| THE TASK |
Return exactly those lines of the material below that fall between the line holding "Image resolution: width=1024 pixels, height=621" and the line holding "Given: Switch to the All tab", inclusive.

[Start of section]

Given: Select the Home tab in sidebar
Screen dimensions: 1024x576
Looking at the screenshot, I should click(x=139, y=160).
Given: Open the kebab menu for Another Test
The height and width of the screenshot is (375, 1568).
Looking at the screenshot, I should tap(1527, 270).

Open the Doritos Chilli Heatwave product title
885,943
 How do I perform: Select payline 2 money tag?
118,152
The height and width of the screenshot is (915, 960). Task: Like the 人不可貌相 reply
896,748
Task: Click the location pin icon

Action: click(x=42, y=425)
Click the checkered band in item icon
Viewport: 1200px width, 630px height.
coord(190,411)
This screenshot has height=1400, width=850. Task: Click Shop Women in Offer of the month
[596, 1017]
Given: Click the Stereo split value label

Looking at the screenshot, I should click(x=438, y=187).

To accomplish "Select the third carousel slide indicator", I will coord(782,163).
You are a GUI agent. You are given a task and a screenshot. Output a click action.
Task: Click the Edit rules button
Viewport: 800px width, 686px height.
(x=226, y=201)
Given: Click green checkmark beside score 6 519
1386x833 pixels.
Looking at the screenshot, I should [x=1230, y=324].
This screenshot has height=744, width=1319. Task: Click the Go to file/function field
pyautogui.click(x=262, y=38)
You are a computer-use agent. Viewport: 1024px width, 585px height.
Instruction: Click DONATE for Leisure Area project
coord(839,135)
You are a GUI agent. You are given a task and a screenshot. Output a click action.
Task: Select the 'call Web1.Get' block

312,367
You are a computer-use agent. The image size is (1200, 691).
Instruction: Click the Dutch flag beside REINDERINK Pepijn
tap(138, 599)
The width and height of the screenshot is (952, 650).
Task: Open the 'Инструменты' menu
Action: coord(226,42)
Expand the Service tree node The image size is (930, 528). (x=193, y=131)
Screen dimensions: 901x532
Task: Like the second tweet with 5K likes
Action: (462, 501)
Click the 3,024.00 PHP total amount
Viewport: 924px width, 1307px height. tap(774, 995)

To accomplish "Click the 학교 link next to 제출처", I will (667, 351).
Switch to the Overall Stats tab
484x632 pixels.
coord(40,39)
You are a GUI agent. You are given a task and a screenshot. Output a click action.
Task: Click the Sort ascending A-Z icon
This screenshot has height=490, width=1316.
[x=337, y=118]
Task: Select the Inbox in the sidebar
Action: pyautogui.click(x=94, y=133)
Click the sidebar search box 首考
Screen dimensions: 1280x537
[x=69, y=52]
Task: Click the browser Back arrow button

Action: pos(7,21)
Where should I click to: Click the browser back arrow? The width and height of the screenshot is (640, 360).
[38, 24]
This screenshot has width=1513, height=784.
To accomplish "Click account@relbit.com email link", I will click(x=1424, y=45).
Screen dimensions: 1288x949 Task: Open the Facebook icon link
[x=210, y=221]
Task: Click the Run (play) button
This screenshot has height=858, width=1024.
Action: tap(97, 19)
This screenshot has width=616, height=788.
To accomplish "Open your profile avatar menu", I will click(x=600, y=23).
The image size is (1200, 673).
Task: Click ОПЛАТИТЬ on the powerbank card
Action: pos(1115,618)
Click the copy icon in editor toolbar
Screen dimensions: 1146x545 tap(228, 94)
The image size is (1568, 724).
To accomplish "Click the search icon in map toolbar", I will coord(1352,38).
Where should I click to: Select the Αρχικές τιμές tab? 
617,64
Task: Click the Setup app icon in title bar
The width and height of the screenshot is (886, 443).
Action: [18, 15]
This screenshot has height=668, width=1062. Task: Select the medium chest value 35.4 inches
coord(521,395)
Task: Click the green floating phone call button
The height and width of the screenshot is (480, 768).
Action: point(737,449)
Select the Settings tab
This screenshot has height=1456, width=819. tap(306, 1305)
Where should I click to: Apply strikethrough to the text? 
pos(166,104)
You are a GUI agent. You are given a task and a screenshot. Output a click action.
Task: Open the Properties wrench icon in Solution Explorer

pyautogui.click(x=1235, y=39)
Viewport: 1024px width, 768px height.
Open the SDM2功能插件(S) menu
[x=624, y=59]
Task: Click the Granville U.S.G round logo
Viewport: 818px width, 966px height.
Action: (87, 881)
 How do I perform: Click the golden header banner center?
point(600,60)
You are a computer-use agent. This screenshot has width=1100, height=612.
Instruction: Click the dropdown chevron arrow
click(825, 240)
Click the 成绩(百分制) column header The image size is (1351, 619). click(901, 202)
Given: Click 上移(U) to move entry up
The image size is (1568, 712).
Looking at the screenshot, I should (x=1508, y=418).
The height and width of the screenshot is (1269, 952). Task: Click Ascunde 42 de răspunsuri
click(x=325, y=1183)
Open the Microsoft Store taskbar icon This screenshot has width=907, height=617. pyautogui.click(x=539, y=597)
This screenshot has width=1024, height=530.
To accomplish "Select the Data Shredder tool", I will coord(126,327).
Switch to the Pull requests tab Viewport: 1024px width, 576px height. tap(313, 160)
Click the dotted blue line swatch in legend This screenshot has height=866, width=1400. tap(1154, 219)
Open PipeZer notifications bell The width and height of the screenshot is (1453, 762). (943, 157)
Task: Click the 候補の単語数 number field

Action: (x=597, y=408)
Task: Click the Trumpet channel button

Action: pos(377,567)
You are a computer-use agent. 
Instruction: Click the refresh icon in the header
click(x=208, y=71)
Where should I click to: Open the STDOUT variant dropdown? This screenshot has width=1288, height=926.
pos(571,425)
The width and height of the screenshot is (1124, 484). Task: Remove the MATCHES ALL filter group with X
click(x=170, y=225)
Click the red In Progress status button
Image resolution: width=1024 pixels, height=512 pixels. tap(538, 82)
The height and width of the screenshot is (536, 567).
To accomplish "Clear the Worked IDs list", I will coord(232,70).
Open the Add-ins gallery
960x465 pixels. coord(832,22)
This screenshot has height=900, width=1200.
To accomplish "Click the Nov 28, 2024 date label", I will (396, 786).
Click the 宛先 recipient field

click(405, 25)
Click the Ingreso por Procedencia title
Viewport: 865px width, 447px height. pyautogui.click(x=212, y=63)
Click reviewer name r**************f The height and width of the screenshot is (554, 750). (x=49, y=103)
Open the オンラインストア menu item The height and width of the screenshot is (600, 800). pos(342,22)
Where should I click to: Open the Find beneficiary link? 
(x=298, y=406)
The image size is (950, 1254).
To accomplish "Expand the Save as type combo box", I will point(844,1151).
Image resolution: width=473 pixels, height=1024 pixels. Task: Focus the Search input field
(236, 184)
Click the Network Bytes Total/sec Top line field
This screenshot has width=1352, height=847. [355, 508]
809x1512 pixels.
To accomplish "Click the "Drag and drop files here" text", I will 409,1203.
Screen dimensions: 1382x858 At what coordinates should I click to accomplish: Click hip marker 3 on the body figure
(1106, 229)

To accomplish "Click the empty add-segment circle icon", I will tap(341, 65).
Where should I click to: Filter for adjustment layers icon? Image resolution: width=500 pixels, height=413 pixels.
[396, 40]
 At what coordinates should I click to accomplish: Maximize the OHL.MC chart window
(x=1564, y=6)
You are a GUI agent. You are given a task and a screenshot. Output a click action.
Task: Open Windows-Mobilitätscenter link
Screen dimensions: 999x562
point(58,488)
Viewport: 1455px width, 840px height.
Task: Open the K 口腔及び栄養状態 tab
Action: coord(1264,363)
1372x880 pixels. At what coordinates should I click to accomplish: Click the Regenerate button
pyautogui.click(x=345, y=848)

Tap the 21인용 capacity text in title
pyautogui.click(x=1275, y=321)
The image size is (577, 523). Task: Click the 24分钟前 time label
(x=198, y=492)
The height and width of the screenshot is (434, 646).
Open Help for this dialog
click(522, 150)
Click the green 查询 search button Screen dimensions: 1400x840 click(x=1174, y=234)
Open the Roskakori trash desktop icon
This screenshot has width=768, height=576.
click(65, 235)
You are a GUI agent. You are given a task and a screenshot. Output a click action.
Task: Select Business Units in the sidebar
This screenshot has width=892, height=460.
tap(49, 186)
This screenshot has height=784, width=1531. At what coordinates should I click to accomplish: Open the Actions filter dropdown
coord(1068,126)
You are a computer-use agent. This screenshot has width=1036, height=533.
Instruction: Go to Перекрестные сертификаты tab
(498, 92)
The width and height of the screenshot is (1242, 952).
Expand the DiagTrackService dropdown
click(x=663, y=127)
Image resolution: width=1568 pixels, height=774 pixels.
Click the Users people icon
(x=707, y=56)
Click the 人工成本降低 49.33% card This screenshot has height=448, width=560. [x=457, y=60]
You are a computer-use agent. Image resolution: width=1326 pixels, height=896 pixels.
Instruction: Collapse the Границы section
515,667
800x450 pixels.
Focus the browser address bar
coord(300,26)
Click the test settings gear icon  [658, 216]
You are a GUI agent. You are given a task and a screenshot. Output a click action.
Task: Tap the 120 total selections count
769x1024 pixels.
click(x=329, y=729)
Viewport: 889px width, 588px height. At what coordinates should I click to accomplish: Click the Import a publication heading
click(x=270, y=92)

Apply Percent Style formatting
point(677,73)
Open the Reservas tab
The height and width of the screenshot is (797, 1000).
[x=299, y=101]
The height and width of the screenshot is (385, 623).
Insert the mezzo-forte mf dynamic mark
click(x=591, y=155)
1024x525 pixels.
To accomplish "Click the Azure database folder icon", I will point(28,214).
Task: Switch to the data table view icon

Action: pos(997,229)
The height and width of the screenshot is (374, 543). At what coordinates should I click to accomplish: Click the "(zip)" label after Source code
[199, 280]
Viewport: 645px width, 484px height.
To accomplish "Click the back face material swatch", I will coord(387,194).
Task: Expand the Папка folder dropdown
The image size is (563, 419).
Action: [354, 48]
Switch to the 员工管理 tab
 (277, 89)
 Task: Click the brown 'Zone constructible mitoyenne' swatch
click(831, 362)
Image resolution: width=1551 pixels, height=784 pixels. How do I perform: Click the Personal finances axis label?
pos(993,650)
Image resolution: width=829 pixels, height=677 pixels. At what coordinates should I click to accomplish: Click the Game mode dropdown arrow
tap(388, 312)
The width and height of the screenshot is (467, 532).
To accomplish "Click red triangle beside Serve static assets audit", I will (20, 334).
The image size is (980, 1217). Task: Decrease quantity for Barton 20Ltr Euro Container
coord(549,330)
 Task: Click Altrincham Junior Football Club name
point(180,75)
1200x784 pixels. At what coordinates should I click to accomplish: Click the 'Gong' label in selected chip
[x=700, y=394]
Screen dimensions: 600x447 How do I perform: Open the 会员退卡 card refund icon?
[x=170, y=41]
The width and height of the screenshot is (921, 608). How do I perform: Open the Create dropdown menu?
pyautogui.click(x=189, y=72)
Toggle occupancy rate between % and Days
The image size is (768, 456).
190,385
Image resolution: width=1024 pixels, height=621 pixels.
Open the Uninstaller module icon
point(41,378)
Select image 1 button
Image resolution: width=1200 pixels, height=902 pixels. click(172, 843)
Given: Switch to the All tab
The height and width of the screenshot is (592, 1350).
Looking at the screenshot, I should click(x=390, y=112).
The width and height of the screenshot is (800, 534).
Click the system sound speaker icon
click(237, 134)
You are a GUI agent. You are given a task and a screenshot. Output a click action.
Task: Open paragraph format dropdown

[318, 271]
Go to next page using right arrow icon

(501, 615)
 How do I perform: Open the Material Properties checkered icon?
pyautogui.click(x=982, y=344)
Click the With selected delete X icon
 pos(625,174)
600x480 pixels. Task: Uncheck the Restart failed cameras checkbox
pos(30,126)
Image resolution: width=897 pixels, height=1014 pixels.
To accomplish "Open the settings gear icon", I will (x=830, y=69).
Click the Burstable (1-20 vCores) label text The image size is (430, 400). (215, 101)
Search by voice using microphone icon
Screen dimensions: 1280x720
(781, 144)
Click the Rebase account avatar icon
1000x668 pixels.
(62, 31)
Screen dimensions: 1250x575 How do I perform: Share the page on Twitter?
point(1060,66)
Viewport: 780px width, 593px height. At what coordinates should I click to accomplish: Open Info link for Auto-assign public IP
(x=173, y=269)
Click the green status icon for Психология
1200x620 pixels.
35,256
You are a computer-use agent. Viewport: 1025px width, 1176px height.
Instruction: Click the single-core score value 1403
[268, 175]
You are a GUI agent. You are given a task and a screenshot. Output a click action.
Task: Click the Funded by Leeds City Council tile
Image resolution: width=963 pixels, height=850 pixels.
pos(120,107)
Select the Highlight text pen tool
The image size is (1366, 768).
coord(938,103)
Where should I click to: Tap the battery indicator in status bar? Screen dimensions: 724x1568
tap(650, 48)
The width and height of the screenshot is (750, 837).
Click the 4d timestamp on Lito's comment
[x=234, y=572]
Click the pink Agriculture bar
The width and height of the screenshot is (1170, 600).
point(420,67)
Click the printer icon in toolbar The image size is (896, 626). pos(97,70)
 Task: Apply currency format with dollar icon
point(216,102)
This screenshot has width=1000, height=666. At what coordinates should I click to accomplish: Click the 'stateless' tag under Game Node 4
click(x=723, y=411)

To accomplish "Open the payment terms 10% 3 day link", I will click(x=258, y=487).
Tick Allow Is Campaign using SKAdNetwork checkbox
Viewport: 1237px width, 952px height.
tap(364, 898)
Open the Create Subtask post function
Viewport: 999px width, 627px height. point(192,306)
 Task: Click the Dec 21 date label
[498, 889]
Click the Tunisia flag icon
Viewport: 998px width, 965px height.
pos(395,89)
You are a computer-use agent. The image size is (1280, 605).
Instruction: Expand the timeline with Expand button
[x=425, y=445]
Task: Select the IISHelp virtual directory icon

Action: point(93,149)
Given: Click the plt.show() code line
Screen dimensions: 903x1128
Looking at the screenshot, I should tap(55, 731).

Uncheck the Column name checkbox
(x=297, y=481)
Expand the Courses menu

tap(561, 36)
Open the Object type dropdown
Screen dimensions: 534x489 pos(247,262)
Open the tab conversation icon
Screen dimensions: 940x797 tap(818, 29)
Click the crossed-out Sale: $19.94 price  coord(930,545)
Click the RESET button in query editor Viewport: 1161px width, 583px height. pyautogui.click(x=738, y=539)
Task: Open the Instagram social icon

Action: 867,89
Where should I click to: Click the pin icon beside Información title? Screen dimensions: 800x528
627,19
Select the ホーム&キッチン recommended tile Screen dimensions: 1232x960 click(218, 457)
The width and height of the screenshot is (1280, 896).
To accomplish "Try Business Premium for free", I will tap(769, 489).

[End of section]

| TASK ANSWER |
Image resolution: width=1024 pixels, height=621 pixels.
Open the Uninstaller module icon
point(41,378)
Select image 1 button
Image resolution: width=1200 pixels, height=902 pixels. click(172, 843)
Given: Switch to the All tab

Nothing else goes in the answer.